Sözün özü, Filistin’de özgürlük ve adalet için mücadele edenlere fırsatlar sunan, nadir bir tarihsel anın içindeyiz. İran, Tahran’daki toplantıda Hamas ve Hizbullah’a herhangi bir eyleme başvurmaktan kaçınmayı ve İsrail’in içeriden çökmesine izin vermelerini tavsiye etti. Ben bu yaklaşımı paylaşmıyorum. Bu elbette Filistin’in askeri yoldan özgürleştirmenin şu anda mümkün olduğunu düşündüğüm anlamına gelmiyor. Demek istediğim, Filistin halk direnişini canlandırmanın, Filistinliler ile destekçilerini üzerinde uzlaşılmış bir vizyon ve program etrafında birleştirmenin tam zamanıdır. Yaratılacak bu seferberliğin kökleri, 1918’den beri demokrasi ve kendi kaderini tayin etmek için mücadele eden Filistin ulusal hareketine dayanır.
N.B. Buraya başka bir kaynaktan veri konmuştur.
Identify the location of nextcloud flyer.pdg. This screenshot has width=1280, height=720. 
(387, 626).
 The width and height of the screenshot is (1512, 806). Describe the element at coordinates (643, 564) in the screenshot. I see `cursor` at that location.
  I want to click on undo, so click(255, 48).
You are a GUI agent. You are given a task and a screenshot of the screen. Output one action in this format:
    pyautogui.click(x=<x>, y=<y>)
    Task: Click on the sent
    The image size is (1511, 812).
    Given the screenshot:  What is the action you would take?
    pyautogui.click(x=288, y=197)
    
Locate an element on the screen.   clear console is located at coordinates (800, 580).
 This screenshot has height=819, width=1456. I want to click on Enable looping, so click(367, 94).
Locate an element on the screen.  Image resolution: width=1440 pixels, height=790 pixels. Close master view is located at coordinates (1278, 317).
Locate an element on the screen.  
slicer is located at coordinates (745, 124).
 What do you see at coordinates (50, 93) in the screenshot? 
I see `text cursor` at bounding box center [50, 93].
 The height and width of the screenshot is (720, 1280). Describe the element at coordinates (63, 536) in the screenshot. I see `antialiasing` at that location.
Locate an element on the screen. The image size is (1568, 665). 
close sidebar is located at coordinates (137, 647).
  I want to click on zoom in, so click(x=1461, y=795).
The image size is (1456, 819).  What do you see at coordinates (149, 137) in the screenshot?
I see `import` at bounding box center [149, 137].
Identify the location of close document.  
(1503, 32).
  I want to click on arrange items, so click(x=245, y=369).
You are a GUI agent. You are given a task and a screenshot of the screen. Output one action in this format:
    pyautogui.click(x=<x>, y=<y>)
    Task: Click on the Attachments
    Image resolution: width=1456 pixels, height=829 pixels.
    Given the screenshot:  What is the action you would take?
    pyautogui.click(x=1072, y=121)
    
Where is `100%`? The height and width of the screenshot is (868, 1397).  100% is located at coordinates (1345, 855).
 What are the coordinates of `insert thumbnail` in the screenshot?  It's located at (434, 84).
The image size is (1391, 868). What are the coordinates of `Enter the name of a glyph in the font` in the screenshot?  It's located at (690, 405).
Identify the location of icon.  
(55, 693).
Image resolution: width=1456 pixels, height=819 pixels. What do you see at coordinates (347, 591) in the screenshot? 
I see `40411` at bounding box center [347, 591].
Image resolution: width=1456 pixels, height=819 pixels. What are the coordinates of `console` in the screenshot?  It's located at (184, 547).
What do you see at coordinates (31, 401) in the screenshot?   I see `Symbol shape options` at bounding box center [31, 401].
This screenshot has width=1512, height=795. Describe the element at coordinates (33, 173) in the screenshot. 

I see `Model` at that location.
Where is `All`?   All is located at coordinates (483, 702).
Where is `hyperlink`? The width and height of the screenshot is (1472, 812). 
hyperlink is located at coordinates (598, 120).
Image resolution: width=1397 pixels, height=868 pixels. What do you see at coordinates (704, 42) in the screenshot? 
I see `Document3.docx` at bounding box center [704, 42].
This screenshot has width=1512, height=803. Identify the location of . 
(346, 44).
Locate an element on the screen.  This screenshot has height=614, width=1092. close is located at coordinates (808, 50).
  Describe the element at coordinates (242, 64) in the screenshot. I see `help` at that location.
Geleceğin özgür ve Siyonizmden arındırılmış Filistin’i şimdilik hayalî görülebilir. Ancak Hayalî İsrail’in aksine, bu, azıcık ahlâkı olan herkesi tüm dünyada ayağa kaldırabilme şansına sahiptir. Ayrıca şu anda tarihsel Filistin’de yaşayan ya da oradan sürülen herkes – dünyanın dört bir yanındaki Filistinli mülteciler için – güvenli bir yer sağlayacaktır.